Jetsons, here we come
Today's computers store and process data based on a series of bits, each with a value of either 1 or 0. But quantum computers, which were just theoretical until recently, process data using qubits, in which can represent both a 1 and a 0 at the same time, and all the states in between. The result is a computer able to provide solutions to enormously complex problems at speeds previously unheard of.
IBM has been exploring quantum computing for a while, but it wasn't quite ready to introduce it to the world -- until now. The Q Network has not only forged numerous partnerships to explore its quantum computing capabilities, it has signed some of the world's leading institutions as clients.
JPMorgan will work with IBM scientists directly and utilizing cloud-accessible, open-source developer tools to explore financial-related applications such as risk analysis. Tech leader Samsung wants to determine how quantum computing can enhance its semiconductor design and manufacturing.
German automotive giant Daimler AG sees quantum computing as having potential in routing fleets of autonomous cars, as well as a tool that can lead it to improved manufacturing. The commercial introduction of IBM's 20 qubit cloud-based quantum computer is a win in and of itself. From an investor's perspective, even more intriguing are the multiple industries IBM's new clients hail from.
There are nearly unlimited applications for a tool with the expected power of quantum computing, which gives IBM an wide audience of potential customers. It's not hard to imagine clients signing on for its cloud, quantum computing, analytics, and data security offerings as a package.
The inroads it is making in quantum computing should eventually give IBM's already-growing strategic imperatives business a boost. But the market remains focused on total revenue rather than strategic imperatives results, which helps explain why IBM stock is trading at a meager 10.8 times forward earnings.
Though last quarter's $19.2 billion in total revenue was flat, the $8.8 billion in combined strategic imperatives sales was an 11% jump compared to a year ago. Nearly half of IBM's core-segments revenue -- $4.1 billion to be precise -- came from its soaring cloud sales. IBM now boasts a cloud annual revenue run-rate of $15.8 billion, up 25% year over year.
One of the few providers generating more cloud revenue than IBM is its longtime partner and competitor, Microsoft (NASDAQ:MSFT). With an annual cloud run-rate of $20.4 billion, Microsoft is as focused as IBM in growing market share. Microsoft also hopes to get a cloud boost from quantum computing. However, unlike IBM, Microsoft's venture into the technology isn't ready for commercial use.

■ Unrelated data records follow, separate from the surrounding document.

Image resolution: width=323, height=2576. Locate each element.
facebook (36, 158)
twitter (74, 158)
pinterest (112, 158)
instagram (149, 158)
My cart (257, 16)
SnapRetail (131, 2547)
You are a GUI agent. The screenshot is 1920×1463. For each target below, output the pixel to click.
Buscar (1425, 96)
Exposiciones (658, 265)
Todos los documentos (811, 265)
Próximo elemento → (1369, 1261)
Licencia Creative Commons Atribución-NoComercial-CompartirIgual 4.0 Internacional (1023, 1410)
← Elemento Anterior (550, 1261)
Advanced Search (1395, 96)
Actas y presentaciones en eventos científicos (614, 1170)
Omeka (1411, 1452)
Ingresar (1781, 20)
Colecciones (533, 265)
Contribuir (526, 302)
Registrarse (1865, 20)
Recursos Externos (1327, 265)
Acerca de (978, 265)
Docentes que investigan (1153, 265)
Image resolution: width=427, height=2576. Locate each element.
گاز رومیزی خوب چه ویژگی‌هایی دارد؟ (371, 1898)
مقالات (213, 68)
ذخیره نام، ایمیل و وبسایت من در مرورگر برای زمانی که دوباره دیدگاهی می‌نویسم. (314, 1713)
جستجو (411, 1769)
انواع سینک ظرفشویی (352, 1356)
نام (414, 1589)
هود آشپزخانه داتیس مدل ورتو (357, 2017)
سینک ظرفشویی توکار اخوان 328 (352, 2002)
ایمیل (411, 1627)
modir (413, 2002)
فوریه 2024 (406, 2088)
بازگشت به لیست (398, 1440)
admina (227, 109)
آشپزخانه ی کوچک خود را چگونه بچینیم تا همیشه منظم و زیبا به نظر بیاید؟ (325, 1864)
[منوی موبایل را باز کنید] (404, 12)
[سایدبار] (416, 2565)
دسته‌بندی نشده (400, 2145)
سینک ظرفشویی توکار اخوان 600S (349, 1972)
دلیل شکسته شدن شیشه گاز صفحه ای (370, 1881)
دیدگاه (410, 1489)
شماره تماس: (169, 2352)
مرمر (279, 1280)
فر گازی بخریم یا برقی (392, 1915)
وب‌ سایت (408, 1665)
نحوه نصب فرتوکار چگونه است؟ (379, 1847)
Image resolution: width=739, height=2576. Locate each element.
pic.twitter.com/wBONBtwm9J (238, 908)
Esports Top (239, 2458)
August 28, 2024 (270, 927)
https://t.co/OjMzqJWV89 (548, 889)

Another thing the two tech mainstays have in common are their respective efforts to grow cloud sales by focusing on software as a service (SaaS). Most pundits agree software and service solutions delivered via the cloud offer the most upside to providers. Nearly two-thirds of IBM's trailing 12-month cloud revenue -- $9.4 billion -- was service-related.
IBM CEO Ginni Rometty is also paring overhead. Though its spending was flat last quarter, her company has shaved 8% off its total expenses in 2017. The good news is cutting costs clearly hasn't hindered IBM's research and development efforts.
Considering its low valuation, growth where it counts, an industry-leading 3.9% dividend yield, and an unmatched suite of cutting-edge solutions, both value and income investors should give IBM a long look.